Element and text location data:
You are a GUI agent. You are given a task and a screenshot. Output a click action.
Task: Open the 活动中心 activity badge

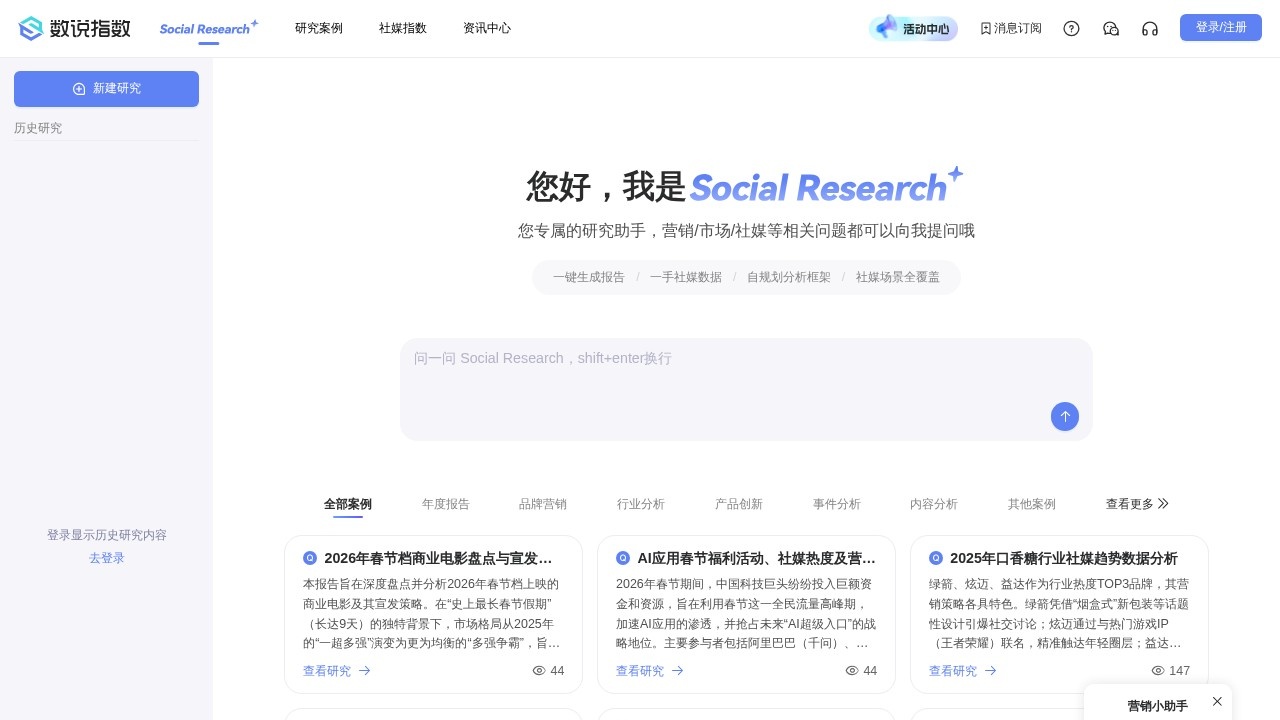pyautogui.click(x=913, y=28)
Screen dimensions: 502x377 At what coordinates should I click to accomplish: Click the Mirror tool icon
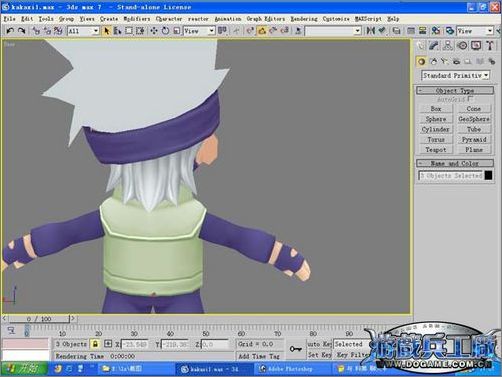click(370, 31)
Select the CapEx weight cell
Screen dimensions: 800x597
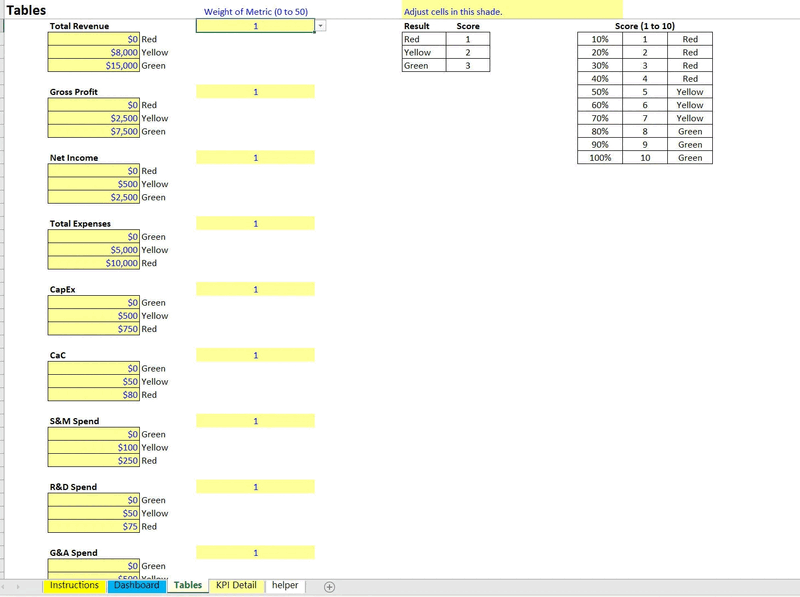(x=255, y=288)
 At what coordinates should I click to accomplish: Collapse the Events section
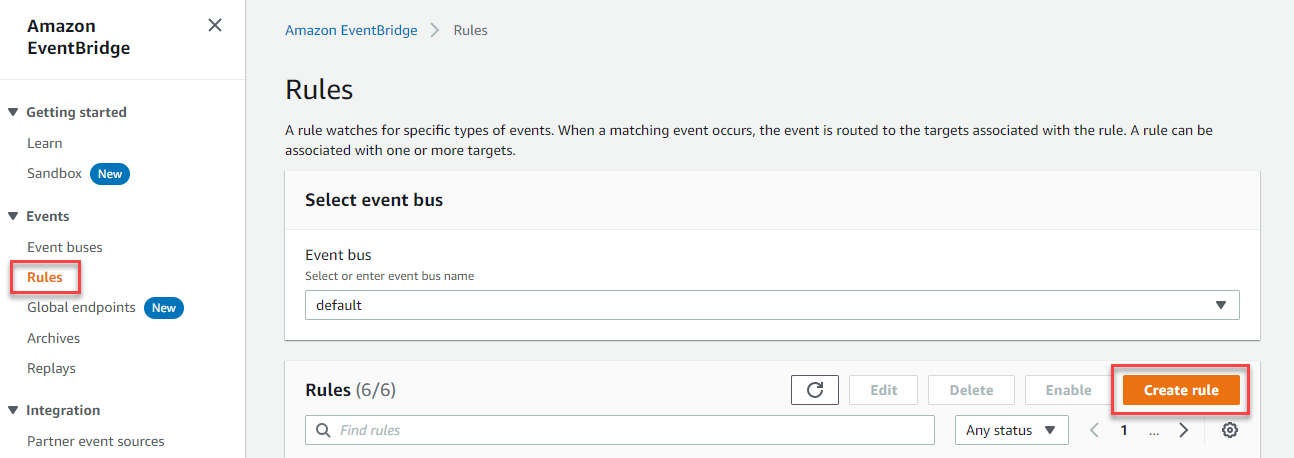pos(14,216)
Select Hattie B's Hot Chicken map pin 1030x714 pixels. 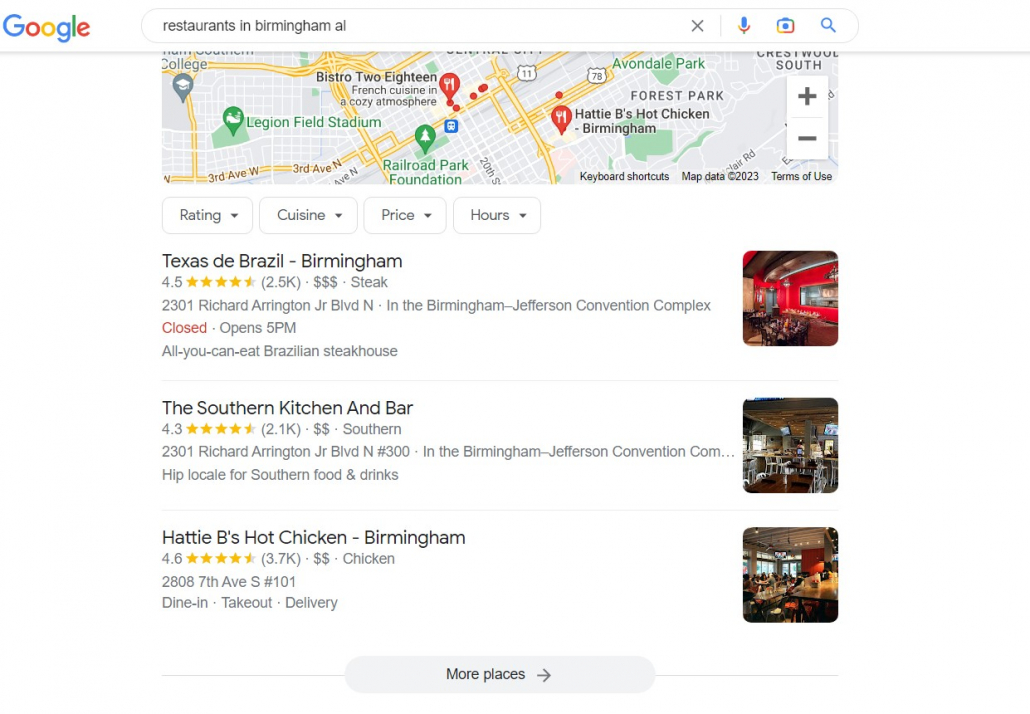(560, 119)
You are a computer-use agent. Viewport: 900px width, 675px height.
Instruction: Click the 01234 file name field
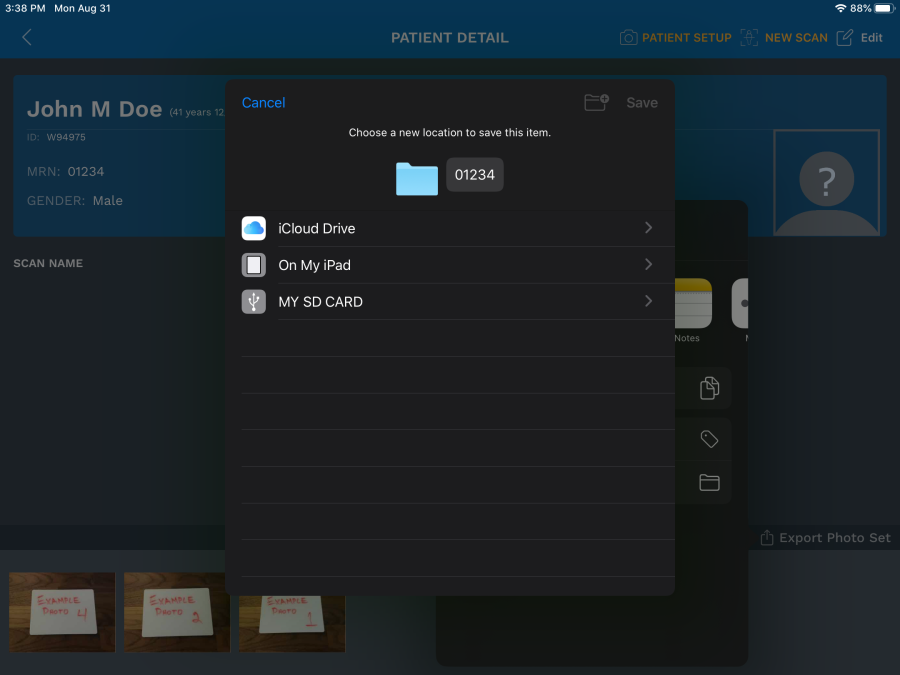point(475,175)
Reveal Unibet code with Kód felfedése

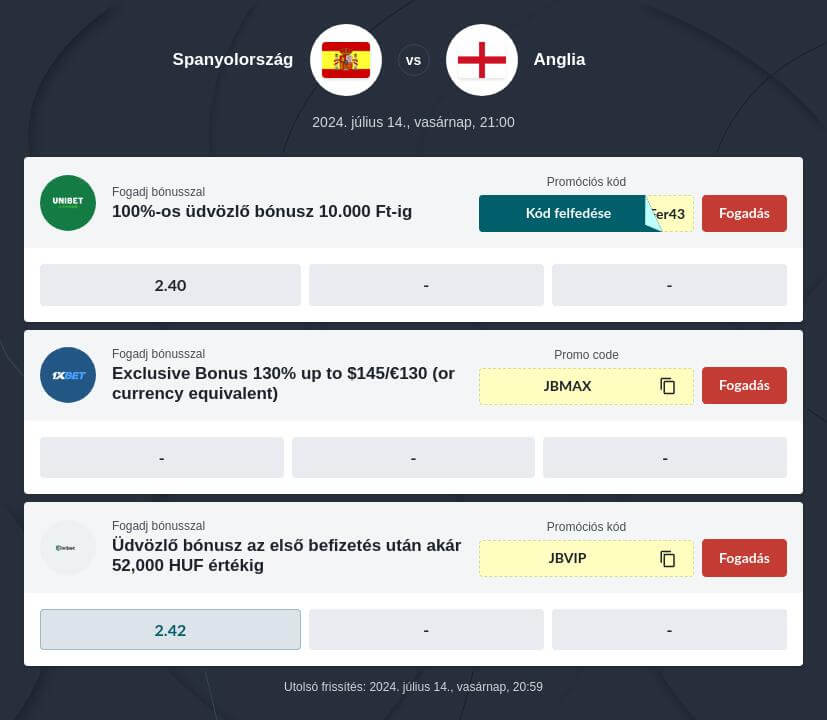coord(570,214)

Your objective:
Rewrite the items, starting at the first line and ending at the line that contains "pos(14,216)", with every answer coordinate increased by 141. Leave the pictures out of your answer.

Exercise answer:
You are a GUI agent. You are given a task and a screenshot. Output a click action.
Task: Open the 活动中心 activity badge

pyautogui.click(x=1054, y=169)
Screen dimensions: 502x377 At what coordinates should I click to accomplish: Click the Mirror tool icon
click(511, 172)
Select the CapEx weight cell
Screen dimensions: 800x597
(x=396, y=429)
 At what coordinates should I click to accomplish: Collapse the Events section
pos(155,357)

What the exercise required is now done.